YOUR TASK: Leaving out the pictures, print exactly the lines from the one holding "The height and" to the last line of the entries below, both included, and nothing more.

RECORDS FOR THE TASK:
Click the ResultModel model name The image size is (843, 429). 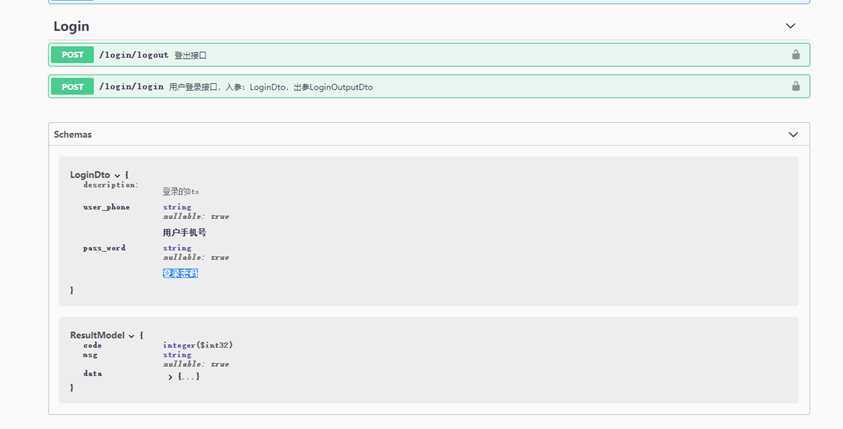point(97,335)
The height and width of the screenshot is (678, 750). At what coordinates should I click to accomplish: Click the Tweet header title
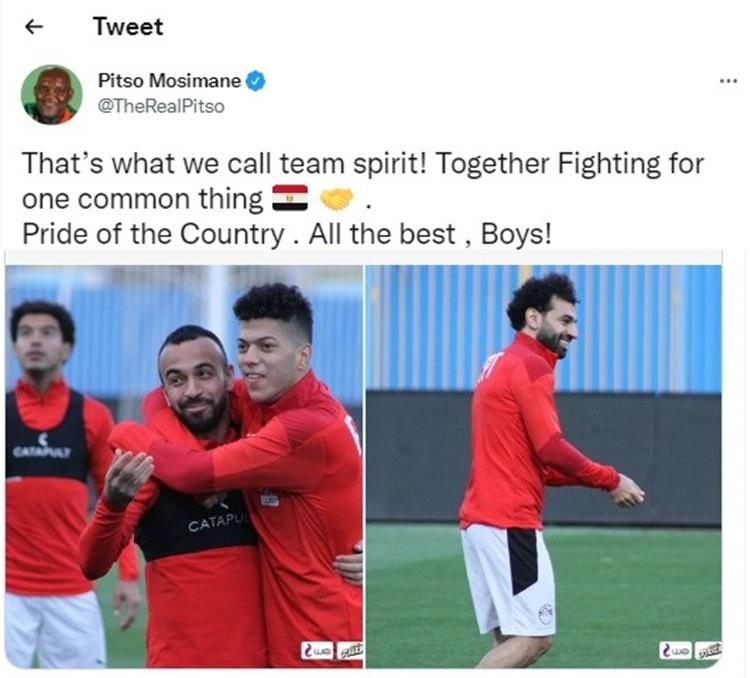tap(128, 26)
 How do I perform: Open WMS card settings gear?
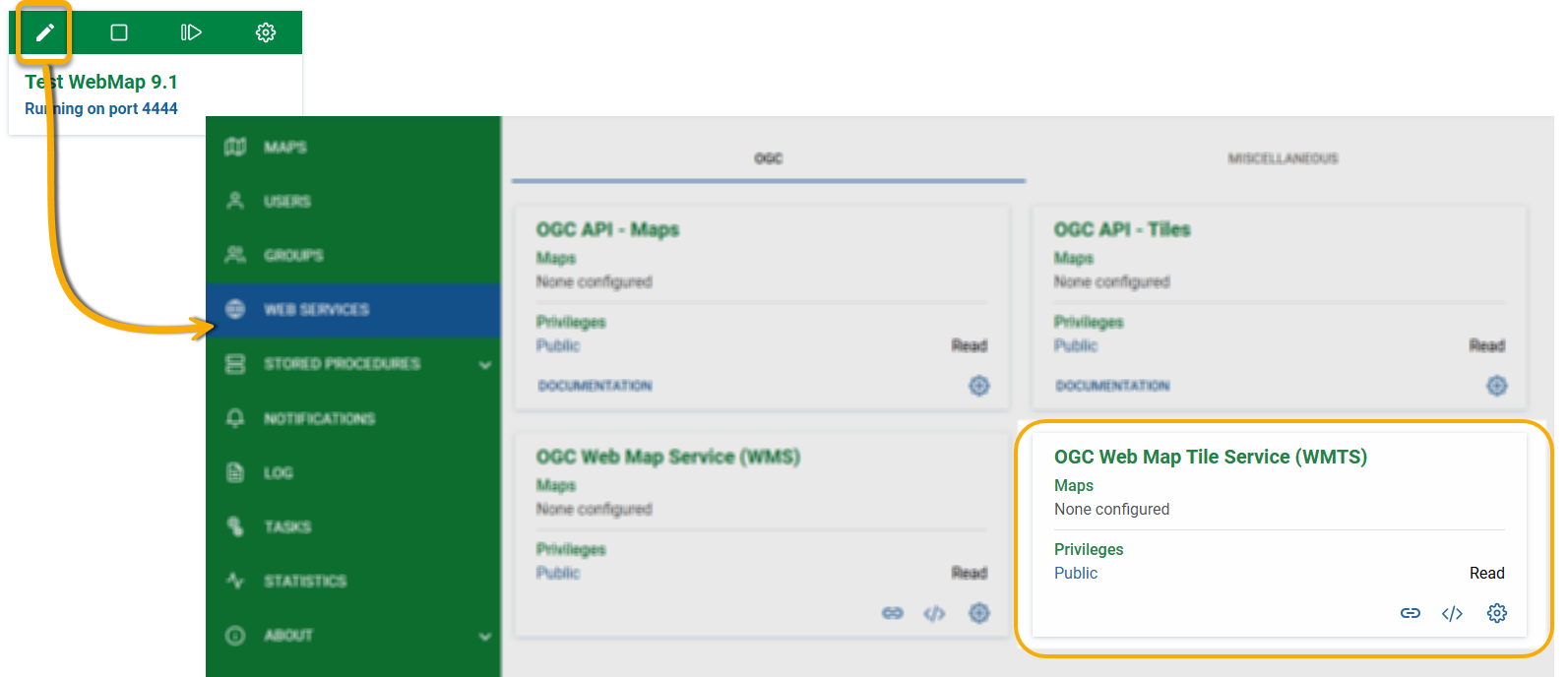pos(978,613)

RESULT:
The height and width of the screenshot is (678, 750). At what coordinates should I click to accomplish: Click the Tweet header title
tap(128, 26)
 How do I perform: Open WMS card settings gear?
pos(978,613)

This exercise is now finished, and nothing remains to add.